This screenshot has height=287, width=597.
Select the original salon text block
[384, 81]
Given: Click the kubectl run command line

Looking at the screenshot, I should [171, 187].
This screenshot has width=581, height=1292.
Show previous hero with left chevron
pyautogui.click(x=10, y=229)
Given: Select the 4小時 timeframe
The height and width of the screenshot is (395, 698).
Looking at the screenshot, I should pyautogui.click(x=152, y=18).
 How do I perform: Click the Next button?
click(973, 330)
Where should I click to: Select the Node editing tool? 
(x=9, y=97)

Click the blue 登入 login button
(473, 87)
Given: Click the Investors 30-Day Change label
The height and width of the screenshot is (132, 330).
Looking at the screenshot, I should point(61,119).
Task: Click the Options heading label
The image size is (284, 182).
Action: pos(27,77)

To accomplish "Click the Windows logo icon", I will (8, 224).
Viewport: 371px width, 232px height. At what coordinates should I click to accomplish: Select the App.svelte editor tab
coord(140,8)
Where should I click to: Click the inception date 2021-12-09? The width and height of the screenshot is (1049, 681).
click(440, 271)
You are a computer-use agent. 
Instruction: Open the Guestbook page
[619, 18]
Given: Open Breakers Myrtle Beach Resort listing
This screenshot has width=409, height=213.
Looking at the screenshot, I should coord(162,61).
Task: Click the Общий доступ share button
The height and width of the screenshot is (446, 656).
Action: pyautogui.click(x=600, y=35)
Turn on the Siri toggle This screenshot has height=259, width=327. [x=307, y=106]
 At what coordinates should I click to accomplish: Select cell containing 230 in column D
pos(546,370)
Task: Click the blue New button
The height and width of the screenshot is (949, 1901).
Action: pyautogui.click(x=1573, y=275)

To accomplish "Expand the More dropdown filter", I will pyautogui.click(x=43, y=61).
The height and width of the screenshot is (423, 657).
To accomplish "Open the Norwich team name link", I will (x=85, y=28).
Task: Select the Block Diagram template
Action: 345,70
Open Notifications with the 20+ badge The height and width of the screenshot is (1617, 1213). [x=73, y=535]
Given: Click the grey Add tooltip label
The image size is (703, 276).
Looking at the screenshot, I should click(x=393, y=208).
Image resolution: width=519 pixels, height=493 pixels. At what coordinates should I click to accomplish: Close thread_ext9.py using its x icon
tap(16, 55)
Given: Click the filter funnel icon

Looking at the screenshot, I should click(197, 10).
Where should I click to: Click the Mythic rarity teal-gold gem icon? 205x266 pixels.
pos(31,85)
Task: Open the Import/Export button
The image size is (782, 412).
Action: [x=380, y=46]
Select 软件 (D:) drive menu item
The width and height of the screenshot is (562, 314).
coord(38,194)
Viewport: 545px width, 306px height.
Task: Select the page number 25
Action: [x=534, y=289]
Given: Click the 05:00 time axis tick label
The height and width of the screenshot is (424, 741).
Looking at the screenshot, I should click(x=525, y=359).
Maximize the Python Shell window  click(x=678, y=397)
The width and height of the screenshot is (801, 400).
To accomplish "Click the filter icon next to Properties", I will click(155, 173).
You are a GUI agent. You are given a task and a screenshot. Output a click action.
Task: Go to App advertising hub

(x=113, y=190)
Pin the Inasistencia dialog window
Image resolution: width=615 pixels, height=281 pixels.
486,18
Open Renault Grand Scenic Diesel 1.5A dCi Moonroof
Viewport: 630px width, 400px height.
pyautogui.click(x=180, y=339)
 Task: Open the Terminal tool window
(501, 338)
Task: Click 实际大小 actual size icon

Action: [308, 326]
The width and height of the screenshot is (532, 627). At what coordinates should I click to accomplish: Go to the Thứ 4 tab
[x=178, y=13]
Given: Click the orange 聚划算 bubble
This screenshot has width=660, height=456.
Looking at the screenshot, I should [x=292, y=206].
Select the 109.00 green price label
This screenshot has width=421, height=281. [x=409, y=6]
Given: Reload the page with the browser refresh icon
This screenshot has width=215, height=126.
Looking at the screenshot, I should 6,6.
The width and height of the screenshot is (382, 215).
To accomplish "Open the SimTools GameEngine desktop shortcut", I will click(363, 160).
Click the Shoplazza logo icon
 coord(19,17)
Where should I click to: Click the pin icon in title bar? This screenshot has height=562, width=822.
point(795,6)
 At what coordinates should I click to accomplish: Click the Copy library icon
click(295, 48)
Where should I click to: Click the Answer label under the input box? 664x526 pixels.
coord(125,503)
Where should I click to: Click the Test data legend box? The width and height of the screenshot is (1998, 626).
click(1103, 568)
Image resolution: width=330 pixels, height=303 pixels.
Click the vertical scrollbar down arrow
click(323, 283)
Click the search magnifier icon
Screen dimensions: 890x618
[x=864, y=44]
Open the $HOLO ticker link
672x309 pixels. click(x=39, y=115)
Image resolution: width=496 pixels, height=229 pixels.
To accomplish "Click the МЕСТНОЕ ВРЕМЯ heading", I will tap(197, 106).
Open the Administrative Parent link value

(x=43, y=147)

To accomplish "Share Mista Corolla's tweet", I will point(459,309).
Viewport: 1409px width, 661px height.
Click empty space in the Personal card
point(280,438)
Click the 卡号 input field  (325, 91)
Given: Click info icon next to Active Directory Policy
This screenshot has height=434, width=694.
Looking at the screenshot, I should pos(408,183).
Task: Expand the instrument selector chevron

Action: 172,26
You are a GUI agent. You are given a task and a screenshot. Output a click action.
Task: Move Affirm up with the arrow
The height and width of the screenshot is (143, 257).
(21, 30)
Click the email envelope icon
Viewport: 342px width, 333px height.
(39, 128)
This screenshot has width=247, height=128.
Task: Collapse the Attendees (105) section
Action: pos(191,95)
* * * * * * *
_PROBLEM TO WORK ON_
The lines from the one containing "Task: Move Affirm up with the arrow" through the last line of the records are the answer; set them down exactly and add nothing.

_WRITTEN SOLUTION_
Task: Move Affirm up with the arrow
The height and width of the screenshot is (143, 257).
(21, 30)
Click the email envelope icon
Viewport: 342px width, 333px height.
(39, 128)
This screenshot has width=247, height=128.
Task: Collapse the Attendees (105) section
Action: pos(191,95)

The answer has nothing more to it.